Prezydent Ukrainy Petro Poroszenko rozmawiał z Władimirem Putinem na temat planu pokojowego. W rozmowie telefonicznej, już drugiej w tym tygodniu, Poroszenko mówił między innymi o konieczności utworzenia strefy buforowej przy granicy ukraińsko-rosyjskiej.
REKLAMA
Uchwałę o konieczności zwiększenia liczy wojska Straży Granicznej i wzmocnieniu granicy na granicy podjął ukraiński parlament. Poroszenko liczy na poparcie Moskwy, na razie jednak strona rosyjska uznała jednostronną demarkację granicy za prowokację.
Rozmowy pokojowe będą pierwszym krokiem planu, mającym ustabilizować sytuację na Ukrainie. Na razie nie wiadomo, kto weźmie w nich udział. Z pewnością jednak nie będą to separatyści z Donieckiej i Ługańskiej Republiki Ludowej. Iryna Heraszczenko z prezydenckiej administracji zaznacza, że „nie prowadzi się rozmów z organizacjami, które zestrzeliwują ukraińskie samoloty z najlepszymi wojskowymi i mordują cywilów”.
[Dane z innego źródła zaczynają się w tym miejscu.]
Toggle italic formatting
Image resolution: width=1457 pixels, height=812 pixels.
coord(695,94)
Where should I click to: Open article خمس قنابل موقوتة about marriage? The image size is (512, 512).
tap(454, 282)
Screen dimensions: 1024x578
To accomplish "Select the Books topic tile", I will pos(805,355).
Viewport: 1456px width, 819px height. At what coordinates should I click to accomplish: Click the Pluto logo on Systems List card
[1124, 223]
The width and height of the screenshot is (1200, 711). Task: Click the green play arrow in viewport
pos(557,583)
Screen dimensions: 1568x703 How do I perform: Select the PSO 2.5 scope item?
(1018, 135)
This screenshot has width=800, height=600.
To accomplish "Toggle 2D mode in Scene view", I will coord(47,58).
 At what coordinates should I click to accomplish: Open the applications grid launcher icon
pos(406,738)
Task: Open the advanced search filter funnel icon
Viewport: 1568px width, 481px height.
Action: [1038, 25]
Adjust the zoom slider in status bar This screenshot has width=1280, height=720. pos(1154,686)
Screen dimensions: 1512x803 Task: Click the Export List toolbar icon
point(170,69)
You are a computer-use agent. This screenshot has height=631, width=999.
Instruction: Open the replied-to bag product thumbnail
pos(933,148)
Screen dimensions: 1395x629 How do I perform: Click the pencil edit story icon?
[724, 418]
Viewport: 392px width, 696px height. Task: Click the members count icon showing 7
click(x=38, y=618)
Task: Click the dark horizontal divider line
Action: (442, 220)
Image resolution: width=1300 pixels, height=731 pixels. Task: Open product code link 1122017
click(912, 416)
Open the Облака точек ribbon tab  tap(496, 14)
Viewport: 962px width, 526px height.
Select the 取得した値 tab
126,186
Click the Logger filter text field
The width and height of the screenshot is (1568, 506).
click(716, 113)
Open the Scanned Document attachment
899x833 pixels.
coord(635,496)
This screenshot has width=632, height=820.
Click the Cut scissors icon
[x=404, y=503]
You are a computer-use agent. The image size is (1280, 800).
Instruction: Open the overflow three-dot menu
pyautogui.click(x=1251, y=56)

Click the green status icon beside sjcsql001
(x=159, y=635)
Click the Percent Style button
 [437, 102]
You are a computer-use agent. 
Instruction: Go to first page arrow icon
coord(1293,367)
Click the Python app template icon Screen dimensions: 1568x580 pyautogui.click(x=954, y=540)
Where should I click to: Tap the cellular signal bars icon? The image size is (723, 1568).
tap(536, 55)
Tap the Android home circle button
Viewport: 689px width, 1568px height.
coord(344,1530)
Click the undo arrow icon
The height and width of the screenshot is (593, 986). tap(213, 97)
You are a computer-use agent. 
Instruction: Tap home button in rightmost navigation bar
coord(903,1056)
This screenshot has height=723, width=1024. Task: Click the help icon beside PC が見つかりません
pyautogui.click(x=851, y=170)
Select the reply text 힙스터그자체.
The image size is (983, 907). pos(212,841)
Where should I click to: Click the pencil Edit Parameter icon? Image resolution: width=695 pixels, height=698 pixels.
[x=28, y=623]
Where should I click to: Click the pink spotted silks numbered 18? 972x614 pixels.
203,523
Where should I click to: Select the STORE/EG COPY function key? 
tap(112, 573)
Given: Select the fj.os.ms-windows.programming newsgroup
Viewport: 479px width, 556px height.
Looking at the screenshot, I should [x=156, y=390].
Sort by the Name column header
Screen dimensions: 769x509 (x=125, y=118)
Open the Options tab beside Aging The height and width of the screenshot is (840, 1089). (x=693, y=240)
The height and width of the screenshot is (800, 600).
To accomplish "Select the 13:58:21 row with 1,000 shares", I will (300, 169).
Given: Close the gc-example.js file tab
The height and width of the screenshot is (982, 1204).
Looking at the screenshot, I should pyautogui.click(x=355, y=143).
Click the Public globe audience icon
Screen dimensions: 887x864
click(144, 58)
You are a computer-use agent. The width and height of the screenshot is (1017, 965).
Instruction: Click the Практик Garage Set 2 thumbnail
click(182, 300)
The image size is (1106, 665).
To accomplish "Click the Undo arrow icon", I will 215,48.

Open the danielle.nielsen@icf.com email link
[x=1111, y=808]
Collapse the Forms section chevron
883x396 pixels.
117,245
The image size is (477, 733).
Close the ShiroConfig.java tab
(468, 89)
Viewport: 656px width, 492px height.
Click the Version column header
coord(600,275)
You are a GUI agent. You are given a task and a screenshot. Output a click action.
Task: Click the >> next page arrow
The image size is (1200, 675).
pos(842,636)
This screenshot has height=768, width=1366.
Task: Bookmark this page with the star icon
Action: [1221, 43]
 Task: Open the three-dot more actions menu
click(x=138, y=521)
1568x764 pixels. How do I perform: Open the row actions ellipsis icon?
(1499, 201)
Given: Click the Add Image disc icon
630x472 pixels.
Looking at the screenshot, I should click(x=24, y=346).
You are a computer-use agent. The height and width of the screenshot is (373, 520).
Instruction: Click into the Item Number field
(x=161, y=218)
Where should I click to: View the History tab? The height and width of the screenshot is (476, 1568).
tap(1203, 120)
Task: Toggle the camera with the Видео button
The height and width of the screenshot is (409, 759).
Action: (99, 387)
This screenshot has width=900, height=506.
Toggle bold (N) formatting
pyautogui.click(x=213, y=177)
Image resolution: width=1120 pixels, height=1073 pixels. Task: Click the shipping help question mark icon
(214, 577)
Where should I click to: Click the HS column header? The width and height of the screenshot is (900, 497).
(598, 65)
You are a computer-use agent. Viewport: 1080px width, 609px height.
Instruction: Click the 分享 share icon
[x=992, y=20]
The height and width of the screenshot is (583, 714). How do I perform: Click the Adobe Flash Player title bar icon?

W planie ukraińskiego prezydenta jest też miejsce na amnestię dla więźniów, którzy nie popełnili ciężkich przestępstw, uwolnienie zakładników, wycofanie najemników zarówno rosyjskich, jak i ukraińskich, a także zwolnienie nielegalnie zajętych budynków użyteczności publicznej. Program Poroszenki zakłada też przedterminowe wybory parlamentarne i lokalne.